I’ve had several clients in the last few months report issues with recipients not receiving emails. With the proliferation of SPAM and viruses email admins are coming up with new ways to identify and block unwanted email as cheaply as possible (cheap here meaning with as little system load – CPU, bandwidth – as possible).
Some email systems now require rDNS/PTR entries at the ISP-level to verify the email source is who they say they are, SPF records (a DNS entry for the domain to verify what servers can send mail “from” their domain), and various blacklists (public or privately available lists of either known spammers or potential SPAM locations).
There are various ways to combat each requirement and keep up with the changes needed, however you may find it simpler to use a smarthost or mail-forwarding service. These work by configuring your email server to send all outbound email to that service. The service then takes care of sending your email out and they are responsible for making sure mail is received.

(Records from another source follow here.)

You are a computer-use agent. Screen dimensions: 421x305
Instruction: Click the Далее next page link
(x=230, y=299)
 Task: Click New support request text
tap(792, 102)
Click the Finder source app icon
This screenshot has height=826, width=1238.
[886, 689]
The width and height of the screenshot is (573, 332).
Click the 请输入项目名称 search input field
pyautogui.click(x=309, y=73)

ISPs often provide this service for free for their clients, however a managed service (such as the Outbound Filter service from AppRiver.com) also provides filtering (so you don’t send spam, viruses or sensitive material to clients) as well as advanced management options for a fee.
Note that you may still need a SPF record, but the service provider should provide support for this and it should be a one-time action.
More on SPF here: http://http://www.openspf.org/
note their tests: http://www.openspf.org/Tools to make sure you have it set up correctly.
Whoever manages your DNS records can add/edit TXT/SPF records for you.
More on rDNS: http://en.wikipedia.org/wiki/Reverse_DNS_lookup
Note that your ISP needs to configure the rDNS/PTR records.